━━━ SUPPLIED TEXT
A straight forward way to connect PolyBase to your Hadoop text-delimited Hive tables is to use the DELIMITEDTEXT format method (non-ORC files). The only difference is that
with Hive tables, the file data has been internally migrated from a simple file
format into a Hive table. But, while it is treated as a Hive table, it is still
a file within Hadoop. And you can access that file using the PolyBase External
Table declaration syntax. (For ORC tables see
Connect PolyBase to your Hive ORC Table)
Before you can create an External Table in PolyBase, you
first need both an
External Data Source, and an appropriate
External File format. And like any text-delimited External Tables in PolyBase, you'll need
to define how the columns are delimited, the column names and data types, and
the physical location of the file on the Hadoop server.
To get started, first navigate to the Hive user interface in
Hadoop. For this example, we are using Hortonworks. With the UI open, select/click on the Tables
tab. This will show a listing of the Hive tables available.
HIVE table listing - notice the database name: xademo.
With the Table listing open, locate the table. Our target
table is call_detail_records. After
locating the table, select/click on it. This brings up the Table Metadata page.
Metadata page shows the column names and datatypes stored in
HIVE.
━━━━━━
━━━ INFORMATION SUPPLIED
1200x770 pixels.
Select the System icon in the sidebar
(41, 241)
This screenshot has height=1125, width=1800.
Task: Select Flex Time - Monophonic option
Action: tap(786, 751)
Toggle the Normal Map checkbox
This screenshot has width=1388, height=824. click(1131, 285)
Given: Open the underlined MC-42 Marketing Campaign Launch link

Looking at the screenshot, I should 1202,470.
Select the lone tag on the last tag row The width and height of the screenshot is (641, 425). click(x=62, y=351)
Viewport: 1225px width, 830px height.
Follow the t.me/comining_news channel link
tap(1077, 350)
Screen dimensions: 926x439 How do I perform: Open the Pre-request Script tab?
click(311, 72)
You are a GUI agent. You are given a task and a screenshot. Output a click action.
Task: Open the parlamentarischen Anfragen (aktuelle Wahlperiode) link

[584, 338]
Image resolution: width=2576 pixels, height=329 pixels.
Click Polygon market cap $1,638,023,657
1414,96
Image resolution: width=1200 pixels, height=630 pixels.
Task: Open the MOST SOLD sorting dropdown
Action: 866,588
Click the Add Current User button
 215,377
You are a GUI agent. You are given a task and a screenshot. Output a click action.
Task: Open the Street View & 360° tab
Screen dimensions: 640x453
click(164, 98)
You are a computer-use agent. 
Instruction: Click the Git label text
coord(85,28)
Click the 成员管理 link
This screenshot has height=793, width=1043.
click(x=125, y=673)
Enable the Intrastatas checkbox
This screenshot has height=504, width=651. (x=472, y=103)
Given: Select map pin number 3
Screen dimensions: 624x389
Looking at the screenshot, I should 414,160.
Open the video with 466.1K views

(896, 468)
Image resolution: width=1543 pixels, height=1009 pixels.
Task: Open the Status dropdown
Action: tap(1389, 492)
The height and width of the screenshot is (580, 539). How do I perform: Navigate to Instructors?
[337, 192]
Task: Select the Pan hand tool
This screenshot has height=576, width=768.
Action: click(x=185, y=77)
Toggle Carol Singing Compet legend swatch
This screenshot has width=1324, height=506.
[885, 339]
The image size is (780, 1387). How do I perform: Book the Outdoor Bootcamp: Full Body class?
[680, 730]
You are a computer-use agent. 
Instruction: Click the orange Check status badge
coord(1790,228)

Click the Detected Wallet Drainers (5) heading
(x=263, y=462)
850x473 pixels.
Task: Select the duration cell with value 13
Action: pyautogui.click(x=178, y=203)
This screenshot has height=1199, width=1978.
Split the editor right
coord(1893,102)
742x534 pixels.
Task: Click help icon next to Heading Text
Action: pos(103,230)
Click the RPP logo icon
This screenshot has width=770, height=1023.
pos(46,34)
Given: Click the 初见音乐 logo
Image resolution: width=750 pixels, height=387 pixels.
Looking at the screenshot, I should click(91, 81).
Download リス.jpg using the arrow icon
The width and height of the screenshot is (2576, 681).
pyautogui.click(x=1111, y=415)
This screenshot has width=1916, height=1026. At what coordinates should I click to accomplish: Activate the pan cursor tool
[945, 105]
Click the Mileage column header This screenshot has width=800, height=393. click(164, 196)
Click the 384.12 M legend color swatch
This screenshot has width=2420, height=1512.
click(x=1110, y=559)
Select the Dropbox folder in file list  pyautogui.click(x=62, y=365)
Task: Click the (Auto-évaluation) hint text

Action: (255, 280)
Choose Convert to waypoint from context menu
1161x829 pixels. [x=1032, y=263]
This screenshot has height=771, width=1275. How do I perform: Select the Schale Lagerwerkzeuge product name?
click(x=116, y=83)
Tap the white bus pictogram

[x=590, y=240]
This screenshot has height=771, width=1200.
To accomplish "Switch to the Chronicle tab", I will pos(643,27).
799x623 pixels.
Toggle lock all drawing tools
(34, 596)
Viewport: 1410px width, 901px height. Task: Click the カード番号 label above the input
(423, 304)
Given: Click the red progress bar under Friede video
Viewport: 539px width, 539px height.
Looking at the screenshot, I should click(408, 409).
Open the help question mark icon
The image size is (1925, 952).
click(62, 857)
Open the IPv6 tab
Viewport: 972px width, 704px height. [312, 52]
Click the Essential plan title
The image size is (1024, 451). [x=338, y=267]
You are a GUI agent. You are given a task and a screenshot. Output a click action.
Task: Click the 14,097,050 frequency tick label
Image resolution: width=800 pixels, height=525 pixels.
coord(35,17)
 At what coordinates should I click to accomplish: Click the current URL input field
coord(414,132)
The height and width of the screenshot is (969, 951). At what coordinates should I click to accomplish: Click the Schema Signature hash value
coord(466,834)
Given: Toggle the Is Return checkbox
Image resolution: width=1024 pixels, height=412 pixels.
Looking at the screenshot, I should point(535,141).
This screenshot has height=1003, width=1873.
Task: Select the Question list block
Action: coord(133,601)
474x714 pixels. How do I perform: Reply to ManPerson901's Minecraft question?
━━━━━━
GOALS:
**A)** List everything that the text on connecting PolyBase to Hive tables says you must define for any text-delimited External Table in PolyBase.
**B)** Pick up the text on connecting PolyBase to Hive tables after its last sentence and continue writing it.
The data has no connection to the text on connecting PolyBase to Hive tables.

WRITTEN ANSWERS:
**A)**
- How the columns are delimited
- The column names and data types
- The physical location of the file on the Hadoop server

**B)**
The Metadata page defines how Hive has named the column and their data type. We will need this to create our External Table. On the left, locate and select/click on the
View File Location action. This
takes you to the folder where the file is located, as well as providing the
actual file name stored in the Hive database.
File Browser - File Folder Location.
In our example, the file
and folder name to be used for the External Table is:
/apps/hive/warehouse/xademo.db/call_detail_records/cdrs.txt
In the file-folder name, notice the folder xademo.db. This represents
the Hive database named xademo. The next folder, call_detail_records is identical to the Hive table name. The last value, cdrs.txt, is the file name used within Hadoop on the server.
You will also notice that you are now in the File Browser, and not Hive.
Select/click the file (in our case cdrs.txt). This opens the
file in viewing mode, so you can discover the file delimiter being used by Hive. In our case, it is a pipe.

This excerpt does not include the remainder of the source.